BRIEF = Work out how many lines in the records include the word "agent", then answer with nothing but that number.

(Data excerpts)
· · · · ·

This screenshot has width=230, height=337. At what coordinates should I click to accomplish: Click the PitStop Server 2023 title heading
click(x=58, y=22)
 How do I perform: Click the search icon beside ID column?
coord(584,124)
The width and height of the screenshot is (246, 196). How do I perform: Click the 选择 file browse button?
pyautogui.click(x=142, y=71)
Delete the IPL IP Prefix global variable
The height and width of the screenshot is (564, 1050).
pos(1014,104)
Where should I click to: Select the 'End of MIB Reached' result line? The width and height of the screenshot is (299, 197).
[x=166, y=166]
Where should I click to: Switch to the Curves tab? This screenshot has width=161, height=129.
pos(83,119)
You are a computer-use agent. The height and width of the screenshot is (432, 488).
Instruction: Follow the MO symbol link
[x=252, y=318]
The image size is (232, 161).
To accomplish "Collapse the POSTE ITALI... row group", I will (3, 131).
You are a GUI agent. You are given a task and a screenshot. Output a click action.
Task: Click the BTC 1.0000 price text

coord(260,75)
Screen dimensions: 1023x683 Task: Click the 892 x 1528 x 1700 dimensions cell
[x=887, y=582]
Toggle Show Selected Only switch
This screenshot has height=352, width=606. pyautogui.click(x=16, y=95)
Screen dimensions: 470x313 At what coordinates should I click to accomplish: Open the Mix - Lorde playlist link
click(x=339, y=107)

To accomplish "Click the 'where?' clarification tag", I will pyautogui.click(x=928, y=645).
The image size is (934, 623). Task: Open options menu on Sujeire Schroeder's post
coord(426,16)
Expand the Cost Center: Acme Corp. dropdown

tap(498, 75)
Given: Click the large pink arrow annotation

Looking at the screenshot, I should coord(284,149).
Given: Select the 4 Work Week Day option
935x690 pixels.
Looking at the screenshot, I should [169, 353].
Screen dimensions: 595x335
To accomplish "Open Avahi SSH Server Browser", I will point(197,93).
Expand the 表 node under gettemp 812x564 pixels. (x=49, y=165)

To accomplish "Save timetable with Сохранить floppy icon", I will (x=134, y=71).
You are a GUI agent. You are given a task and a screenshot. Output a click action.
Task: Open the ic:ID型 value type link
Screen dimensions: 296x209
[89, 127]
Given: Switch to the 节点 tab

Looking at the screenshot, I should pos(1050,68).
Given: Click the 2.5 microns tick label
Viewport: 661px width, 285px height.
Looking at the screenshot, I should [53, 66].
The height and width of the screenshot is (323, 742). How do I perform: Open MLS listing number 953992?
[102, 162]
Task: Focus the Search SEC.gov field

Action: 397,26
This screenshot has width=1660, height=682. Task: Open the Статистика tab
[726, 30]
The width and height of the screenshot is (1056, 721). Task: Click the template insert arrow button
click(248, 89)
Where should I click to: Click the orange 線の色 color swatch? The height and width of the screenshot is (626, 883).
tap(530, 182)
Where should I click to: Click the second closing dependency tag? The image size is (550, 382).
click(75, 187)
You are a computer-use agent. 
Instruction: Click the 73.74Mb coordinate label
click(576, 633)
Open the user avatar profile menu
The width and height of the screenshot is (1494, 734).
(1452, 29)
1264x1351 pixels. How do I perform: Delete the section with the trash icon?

· · · · ·

OUTPUT FOR THIS EXERCISE = 4